提供された記録 =>
━━━━━━━━
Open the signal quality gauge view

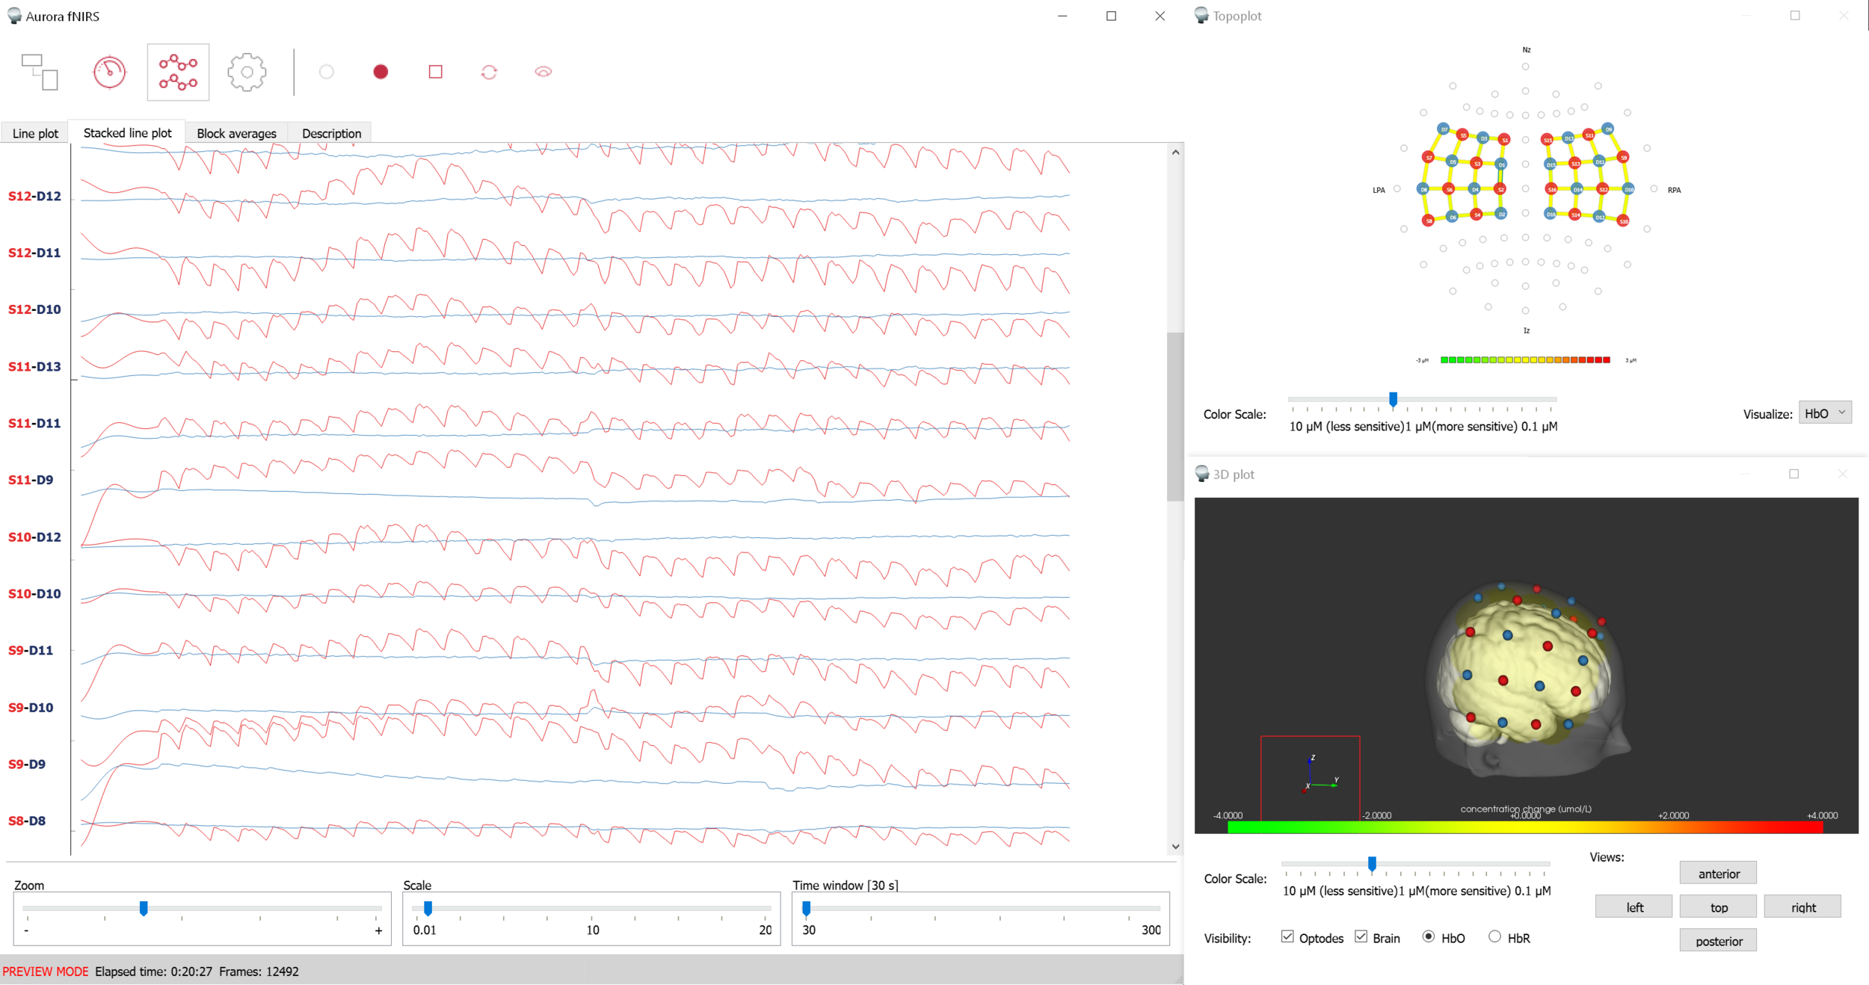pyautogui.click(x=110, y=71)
━━━━━━━━
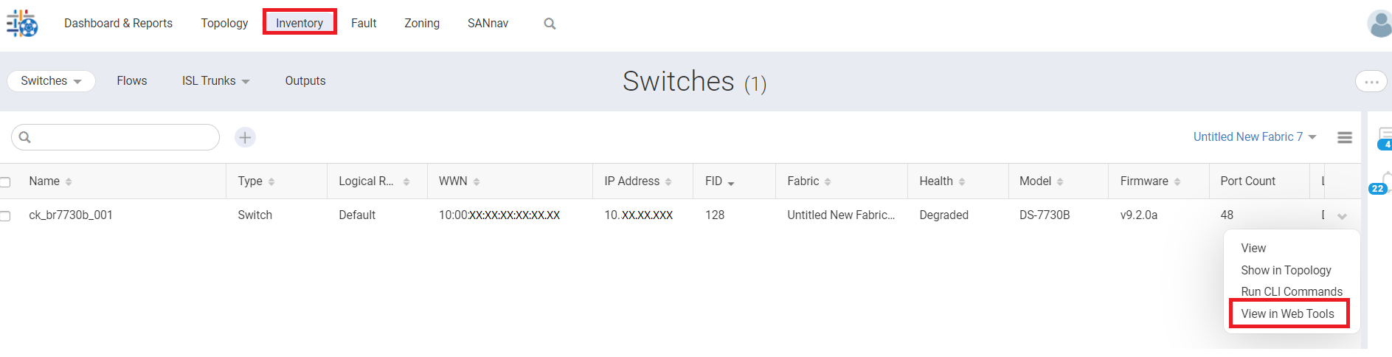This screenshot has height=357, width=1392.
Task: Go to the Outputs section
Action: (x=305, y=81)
━━━━━━━━
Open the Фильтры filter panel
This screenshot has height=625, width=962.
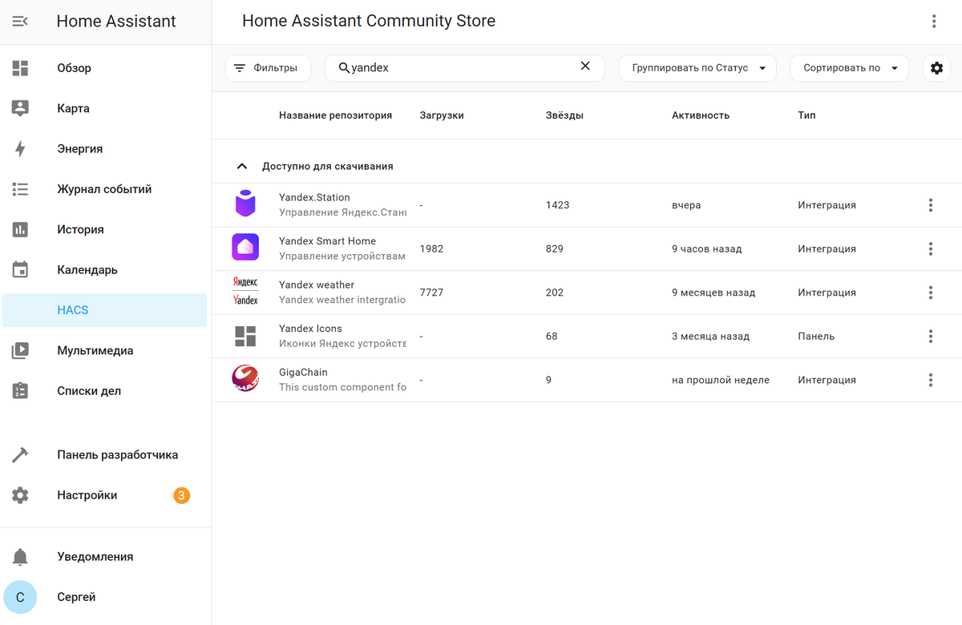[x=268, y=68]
━━━━━━━━
上の記録のうち、「This screenshot has height=357, width=1392.」を含む行から「Action: (x=305, y=81)」を含む行までを、両端の行も含めて一字一句変えずに書き写してほしい。画像は答えに入れないこと。

完成した回答 =>
This screenshot has height=357, width=1392.
Task: Go to the Outputs section
Action: (x=305, y=81)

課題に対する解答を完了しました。